RECORDS SHOWN -
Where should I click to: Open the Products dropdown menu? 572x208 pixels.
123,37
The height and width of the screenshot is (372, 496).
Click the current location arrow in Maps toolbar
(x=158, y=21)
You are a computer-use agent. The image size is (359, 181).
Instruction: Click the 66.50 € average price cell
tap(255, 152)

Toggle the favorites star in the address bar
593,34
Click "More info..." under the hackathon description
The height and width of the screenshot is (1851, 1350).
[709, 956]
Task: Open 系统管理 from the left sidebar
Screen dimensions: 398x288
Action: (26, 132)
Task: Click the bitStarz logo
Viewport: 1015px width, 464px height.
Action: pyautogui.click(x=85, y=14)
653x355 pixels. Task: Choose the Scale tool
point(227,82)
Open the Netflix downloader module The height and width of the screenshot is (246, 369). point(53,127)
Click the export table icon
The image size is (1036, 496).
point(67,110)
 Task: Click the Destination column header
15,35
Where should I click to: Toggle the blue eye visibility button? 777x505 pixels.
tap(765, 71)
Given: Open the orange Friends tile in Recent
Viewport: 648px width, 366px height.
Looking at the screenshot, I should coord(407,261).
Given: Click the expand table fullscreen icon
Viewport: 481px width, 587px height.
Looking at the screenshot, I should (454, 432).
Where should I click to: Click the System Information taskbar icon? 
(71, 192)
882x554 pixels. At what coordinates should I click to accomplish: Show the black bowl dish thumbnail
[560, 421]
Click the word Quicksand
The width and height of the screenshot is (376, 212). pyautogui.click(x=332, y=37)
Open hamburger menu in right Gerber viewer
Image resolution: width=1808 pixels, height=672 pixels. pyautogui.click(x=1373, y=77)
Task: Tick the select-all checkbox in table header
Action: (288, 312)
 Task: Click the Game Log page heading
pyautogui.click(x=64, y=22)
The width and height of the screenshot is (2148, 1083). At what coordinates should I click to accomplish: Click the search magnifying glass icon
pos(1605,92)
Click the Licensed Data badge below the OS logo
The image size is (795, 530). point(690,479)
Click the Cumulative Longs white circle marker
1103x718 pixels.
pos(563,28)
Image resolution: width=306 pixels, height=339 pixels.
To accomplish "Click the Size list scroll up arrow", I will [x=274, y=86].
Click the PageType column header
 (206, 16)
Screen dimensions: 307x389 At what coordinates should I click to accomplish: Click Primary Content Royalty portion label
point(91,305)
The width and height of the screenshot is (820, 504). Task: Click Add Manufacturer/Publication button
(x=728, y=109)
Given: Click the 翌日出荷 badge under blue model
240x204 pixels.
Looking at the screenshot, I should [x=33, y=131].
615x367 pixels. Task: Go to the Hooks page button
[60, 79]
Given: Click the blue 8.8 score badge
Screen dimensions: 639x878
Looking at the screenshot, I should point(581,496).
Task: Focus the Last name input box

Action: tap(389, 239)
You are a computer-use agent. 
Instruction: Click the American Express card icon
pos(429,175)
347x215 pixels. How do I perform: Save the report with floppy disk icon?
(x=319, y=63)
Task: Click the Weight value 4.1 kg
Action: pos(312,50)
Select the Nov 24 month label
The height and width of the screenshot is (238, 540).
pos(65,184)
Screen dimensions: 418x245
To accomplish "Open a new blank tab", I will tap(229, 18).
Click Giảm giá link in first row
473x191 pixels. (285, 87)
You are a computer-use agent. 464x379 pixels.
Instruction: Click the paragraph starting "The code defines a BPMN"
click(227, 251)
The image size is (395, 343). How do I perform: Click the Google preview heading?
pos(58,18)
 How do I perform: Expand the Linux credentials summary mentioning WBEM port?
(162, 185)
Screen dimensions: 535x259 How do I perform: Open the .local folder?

EXERCISE DESCRIPTION -
Within the data above, find the lines that contain the word "will" and copy each of them.

EXERCISE RESPONSE -
To accomplish "Click the Size list scroll up arrow", I will [x=274, y=86].
To accomplish "Open a new blank tab", I will tap(229, 18).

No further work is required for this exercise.